Developed DQN and DDQN algorithms for OpenAI Gym Skiing environment. Showcased commitment to refining network architecture and preprocessing, addressing challenges in hyperparameter tuning. This project marked my initial venture into reinforcement learning implementations.
The goal of the project was to implement and compare two algorithms for the Atari game Skiing: DQN and DDQN.
You can run it by following the instructions described below, and see the documentation here.

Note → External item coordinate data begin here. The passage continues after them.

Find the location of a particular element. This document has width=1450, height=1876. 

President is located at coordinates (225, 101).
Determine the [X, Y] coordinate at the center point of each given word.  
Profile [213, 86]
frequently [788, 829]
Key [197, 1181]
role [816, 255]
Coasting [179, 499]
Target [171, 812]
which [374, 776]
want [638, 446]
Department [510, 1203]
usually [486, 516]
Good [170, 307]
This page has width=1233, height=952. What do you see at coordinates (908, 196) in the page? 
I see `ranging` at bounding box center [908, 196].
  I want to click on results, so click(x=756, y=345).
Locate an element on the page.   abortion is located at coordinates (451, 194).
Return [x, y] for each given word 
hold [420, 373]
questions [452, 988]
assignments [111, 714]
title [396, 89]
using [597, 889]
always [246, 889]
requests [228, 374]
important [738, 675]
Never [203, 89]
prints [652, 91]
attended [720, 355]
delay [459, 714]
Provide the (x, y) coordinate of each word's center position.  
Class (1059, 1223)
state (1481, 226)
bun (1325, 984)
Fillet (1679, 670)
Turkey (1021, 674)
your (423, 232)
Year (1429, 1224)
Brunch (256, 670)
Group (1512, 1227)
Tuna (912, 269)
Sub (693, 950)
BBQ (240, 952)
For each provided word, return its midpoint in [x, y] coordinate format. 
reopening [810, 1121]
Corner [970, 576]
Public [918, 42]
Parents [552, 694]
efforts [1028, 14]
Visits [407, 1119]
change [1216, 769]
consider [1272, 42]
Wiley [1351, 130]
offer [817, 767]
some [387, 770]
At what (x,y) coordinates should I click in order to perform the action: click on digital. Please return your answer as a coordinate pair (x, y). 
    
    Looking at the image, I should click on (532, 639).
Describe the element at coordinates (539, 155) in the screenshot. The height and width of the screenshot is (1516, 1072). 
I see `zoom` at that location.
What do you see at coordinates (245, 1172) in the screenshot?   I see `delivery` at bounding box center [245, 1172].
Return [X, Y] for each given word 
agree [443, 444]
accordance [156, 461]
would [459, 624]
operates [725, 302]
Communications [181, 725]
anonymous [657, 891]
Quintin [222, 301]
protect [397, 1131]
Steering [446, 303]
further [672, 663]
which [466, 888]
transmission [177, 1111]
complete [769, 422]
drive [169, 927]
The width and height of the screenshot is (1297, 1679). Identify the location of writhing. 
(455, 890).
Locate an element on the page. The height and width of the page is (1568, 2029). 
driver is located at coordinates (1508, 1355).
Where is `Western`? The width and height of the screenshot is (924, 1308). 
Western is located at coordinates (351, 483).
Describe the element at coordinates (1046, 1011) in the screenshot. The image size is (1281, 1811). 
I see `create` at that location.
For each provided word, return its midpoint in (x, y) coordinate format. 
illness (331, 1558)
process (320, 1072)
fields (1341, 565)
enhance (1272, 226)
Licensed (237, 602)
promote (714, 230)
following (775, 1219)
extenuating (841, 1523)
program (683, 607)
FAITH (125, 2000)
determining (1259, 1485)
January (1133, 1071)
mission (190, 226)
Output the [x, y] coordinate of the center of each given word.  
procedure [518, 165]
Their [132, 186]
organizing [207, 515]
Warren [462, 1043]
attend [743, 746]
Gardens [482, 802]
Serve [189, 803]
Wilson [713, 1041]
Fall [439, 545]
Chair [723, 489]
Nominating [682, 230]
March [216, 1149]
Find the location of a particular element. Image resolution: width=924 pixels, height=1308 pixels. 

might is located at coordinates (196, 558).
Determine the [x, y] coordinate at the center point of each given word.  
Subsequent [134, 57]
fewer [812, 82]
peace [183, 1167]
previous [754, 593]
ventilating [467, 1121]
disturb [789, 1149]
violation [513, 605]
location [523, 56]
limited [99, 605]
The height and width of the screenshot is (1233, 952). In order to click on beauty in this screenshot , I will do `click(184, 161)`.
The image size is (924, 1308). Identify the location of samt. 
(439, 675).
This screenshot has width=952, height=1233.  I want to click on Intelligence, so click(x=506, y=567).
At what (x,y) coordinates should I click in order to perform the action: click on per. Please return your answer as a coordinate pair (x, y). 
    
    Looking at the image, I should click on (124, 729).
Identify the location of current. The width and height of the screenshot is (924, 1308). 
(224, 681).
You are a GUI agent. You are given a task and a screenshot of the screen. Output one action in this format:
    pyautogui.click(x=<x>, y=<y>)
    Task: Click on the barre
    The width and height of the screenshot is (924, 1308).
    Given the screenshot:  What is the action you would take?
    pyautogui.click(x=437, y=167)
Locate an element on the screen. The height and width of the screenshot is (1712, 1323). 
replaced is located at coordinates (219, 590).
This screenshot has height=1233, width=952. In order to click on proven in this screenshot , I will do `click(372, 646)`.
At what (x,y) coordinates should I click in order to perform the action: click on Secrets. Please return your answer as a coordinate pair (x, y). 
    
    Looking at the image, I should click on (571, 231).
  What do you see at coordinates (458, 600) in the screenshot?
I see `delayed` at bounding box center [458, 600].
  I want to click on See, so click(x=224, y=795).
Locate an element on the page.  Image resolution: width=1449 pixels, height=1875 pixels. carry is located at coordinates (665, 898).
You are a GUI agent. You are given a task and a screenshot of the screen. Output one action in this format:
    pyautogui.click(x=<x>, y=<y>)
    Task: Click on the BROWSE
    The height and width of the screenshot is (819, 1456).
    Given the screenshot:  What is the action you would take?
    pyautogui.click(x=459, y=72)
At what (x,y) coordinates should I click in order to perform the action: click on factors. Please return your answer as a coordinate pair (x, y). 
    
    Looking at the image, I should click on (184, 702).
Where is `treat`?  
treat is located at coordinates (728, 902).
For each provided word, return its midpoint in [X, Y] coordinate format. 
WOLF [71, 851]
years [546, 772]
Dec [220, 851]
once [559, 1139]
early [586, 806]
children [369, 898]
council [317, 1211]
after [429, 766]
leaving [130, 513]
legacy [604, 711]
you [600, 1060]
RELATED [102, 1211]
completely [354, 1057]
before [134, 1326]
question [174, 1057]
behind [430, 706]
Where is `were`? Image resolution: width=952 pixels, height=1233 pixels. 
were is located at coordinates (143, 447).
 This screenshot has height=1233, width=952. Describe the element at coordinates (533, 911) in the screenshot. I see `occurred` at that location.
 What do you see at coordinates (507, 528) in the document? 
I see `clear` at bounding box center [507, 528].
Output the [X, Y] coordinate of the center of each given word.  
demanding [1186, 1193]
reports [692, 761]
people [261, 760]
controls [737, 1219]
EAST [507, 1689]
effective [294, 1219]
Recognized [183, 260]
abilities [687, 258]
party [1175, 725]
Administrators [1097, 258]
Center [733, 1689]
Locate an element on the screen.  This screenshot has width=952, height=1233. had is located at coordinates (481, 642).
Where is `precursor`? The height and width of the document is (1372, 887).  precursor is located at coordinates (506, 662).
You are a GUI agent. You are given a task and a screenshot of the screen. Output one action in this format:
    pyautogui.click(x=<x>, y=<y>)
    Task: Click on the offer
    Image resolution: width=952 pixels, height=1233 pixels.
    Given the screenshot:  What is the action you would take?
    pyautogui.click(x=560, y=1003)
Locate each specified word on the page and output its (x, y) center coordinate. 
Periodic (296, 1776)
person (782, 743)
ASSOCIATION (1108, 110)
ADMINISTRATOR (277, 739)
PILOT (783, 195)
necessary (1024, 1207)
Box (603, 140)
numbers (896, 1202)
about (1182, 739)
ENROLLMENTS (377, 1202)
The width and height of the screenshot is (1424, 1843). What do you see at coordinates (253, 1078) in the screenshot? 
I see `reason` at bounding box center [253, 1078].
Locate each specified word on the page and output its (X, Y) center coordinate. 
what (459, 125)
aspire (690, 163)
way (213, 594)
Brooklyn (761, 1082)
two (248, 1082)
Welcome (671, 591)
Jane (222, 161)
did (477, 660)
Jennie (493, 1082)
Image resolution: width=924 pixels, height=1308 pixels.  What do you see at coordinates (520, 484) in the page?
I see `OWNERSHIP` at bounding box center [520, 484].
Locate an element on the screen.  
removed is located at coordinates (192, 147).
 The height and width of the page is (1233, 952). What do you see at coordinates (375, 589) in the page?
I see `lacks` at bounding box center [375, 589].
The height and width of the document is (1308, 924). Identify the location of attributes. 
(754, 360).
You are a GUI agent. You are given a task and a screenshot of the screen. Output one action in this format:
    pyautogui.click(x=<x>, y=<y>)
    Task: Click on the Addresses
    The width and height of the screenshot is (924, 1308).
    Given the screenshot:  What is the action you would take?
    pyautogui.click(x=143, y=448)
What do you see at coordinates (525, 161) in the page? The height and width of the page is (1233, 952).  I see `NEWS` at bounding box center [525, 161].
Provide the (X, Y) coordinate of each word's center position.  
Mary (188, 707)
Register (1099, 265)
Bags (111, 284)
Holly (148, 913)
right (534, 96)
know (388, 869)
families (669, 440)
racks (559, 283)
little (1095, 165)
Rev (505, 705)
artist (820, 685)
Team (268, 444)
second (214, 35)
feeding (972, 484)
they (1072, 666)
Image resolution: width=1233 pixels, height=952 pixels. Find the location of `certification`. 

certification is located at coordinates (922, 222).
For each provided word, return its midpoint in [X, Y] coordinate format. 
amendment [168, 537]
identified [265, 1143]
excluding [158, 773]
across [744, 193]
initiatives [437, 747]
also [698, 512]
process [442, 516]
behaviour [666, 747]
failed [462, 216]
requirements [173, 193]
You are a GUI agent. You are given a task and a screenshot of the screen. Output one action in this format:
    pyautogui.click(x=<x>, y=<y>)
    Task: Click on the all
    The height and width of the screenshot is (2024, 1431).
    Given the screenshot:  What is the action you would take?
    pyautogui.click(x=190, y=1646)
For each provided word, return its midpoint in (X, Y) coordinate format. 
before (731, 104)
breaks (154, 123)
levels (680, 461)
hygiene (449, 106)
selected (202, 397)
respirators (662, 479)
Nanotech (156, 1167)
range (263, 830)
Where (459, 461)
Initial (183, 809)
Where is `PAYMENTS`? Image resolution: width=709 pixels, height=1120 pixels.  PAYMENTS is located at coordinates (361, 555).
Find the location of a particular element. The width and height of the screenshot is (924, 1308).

conda create -n rl-skiing python=3.11.5
conda activate rl-skiing
pip3 install numpy plotly==5.18.0 opencv-python gymnasium
pip3 install "gymnasium[accept-rom-license, atari]"
- For windows (GPU):
pip3 install torch --index-url https://download.pytorch.org/whl/cu121
- For windows (CPU) / macos (CPU) / linux (GPU):
pip3 install torch
- For linux (CPU):
pip install torch torchvision --index-url https://download.pytorch.org/whl/cpu
- Windows - Powershell:
$env:PYTHONPATH='.'
- Windows - CMD:
set PYTHONPATH=.
- Linux / MacOS:
export PYTHONPATH=.
- Run DQN or DDQN:
python src/main.py [--dqn | --ddqn]
- Test DQN or DDQN:
python src/test.py [--dqn | --ddqn]
For the environment we used the OpenAI Gym Skiing game. The environment is shown in depth at this link, but we will explain it here too.
We use the ALE/Skiing-v5 version. The observations consist of frames, which are returned in the following shape: Box(0, 255, (210, 160, 3), uint8), where 3 represents the channels for “RGB”, 210 and 160 being the height and the width, respectively.
The skier has 3 possible actions, 0 (NOOP / DOWN), 1 (RIGHT) and 2 (LEFT).
The rewards are alternating between -6 and -7 during the run, and in the final state, when we pass the red flags, we get a big negative reward depending on the number of flags that we went through and the time it took to finish the run. (Ex. -8500)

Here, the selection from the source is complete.